Overconsumption of alcohol. Yippeee
Who on earth is going to download an app to see a beer in a park? What is the strategic thinking here? Not so Special!
The OOH is (wisely) what they had before.
So Cooper went through all the drama and cost of a pitch to end up with an AR idea that almost no one is going to engage with?
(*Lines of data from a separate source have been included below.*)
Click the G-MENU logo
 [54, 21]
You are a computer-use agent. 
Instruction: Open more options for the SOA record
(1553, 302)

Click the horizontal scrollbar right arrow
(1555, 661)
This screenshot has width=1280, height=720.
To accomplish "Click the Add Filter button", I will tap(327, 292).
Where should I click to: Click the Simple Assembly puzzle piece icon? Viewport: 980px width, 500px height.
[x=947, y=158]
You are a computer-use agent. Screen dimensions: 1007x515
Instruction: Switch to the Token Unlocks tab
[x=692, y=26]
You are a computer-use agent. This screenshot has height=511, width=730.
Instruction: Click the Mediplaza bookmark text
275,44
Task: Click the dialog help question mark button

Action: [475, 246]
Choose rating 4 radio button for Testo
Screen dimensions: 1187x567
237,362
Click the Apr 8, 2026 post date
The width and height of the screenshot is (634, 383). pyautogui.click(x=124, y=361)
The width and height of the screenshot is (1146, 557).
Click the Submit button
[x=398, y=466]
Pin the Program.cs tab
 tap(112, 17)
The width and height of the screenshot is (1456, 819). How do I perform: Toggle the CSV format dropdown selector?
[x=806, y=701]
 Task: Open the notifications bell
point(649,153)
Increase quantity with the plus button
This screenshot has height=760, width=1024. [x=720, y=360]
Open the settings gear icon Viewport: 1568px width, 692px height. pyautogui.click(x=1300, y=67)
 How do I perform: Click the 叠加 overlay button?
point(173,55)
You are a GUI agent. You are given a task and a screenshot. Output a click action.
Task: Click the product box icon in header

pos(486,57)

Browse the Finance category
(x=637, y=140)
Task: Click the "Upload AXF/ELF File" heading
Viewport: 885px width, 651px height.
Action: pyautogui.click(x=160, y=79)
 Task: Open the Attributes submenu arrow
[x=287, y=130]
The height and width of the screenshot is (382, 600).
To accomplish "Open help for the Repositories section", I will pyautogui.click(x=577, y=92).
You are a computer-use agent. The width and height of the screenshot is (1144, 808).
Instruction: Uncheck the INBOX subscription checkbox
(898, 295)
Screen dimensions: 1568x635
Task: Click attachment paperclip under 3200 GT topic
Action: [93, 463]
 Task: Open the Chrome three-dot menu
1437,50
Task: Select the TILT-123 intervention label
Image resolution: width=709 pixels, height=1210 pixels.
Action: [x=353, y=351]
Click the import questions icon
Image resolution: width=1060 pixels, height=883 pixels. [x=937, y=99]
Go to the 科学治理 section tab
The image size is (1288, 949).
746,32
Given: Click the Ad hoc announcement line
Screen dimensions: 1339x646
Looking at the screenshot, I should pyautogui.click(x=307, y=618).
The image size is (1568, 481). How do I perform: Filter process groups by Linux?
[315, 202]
How is an Adelaide beer ‘local’ on the Goldie?
Please explain.
BAHAHHAHAHAHA
Amazing!!
this AR thing gives me an ick.
If they’d just done the OOH it would have been a really nice campaign. Easy to make sense of, cuts through on premise, tonally pleasing and targeted to different locations. It’s been said already, but the giant can just doesn’t need to be there. It’s probably a hangover of the ‘insight slide’ about how Aussie towns love a big statue of the thing their area is known for. Sometimes we get lost in our own long-winded rationales.
Nope
What’s the idea? Local everywhere or forever original? I like local everywhere, it’s Australia’s last big locally owned beer. But what does that have to do with the adidas forever original idea? And why AR?
Couldn’t agree more. Two very conflicting ideas.
What are you on about??
So I just actually did the experience on my way to work this morning, and I wish I could upload an image, but let’s just say it does not look anything like these touched-up photos. Seriously embarrassing.
Don’t know what everyone is complaining about.
It was easy, I downloaded the app, allowed it to know my location and have access to my camera, then drove out the nearest spot via the in-built gps, then took a photo of the big can and it looks amazing! Worth the effort. Although not sure what I do now.
https://www.facebook.com/photo.php?fbid=10159229227731790&set=p.10159229227731790&type=3
but this is so bad.
This is not even original!!! Several years back Wotif ran a National campaign on this exact thing gifting a town “The Next Big Thing” to help local tourism. Chinchilla in QLD won the competition and was gifted the Big Melon. (To support the local watermelon industry and Melon Festival)
And because it was original – Chinchilla still to this day are so happy.